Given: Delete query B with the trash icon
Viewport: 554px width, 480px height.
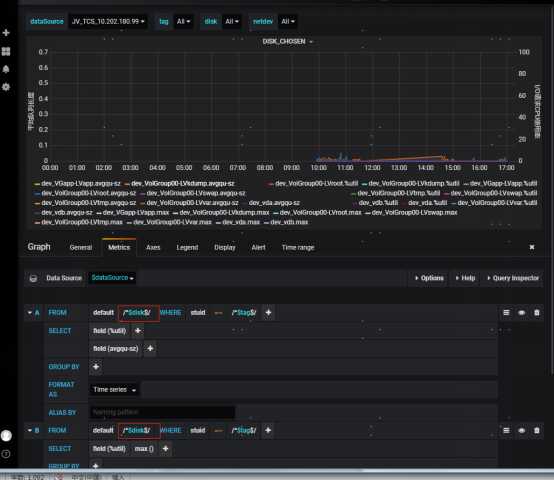Looking at the screenshot, I should click(x=537, y=430).
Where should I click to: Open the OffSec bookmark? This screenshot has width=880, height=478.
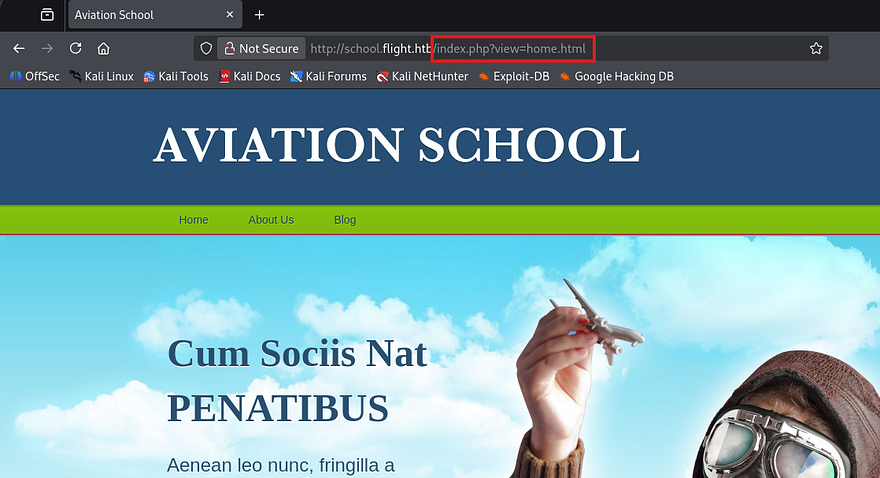[x=35, y=76]
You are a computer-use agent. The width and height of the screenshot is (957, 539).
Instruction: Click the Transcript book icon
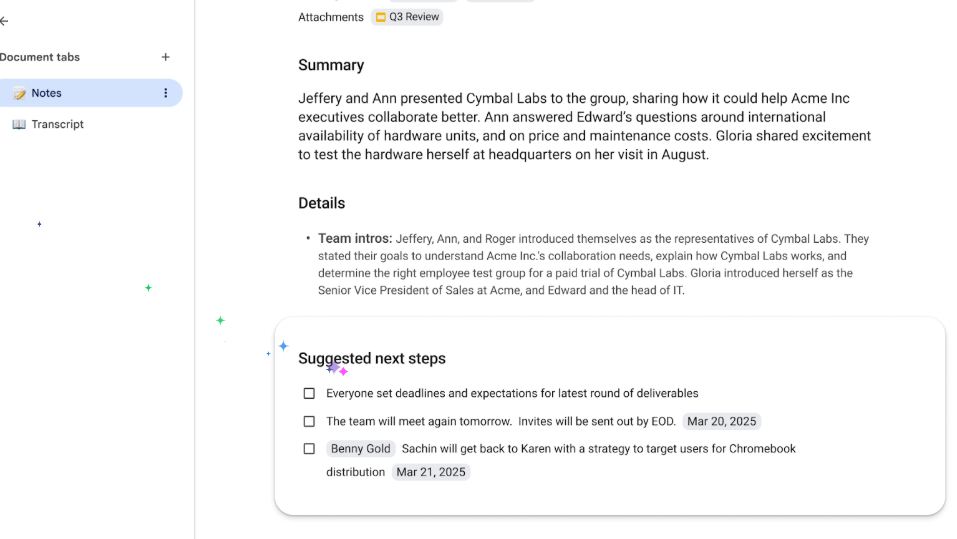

• • •

Exercise requirements ->
Only the lines above from the one containing "Viewport: 554px width, 480px height." through the one containing "You are a computer-use" should be returned, verbatim and inclusive, with pictures excluded.

Solution for this problem ->
Viewport: 554px width, 480px height.
Looking at the screenshot, I should click(x=537, y=430).
Where should I click to: Open the OffSec bookmark? This screenshot has width=880, height=478.
[x=35, y=76]
You are a computer-use agent. The width and height of the screenshot is (957, 539).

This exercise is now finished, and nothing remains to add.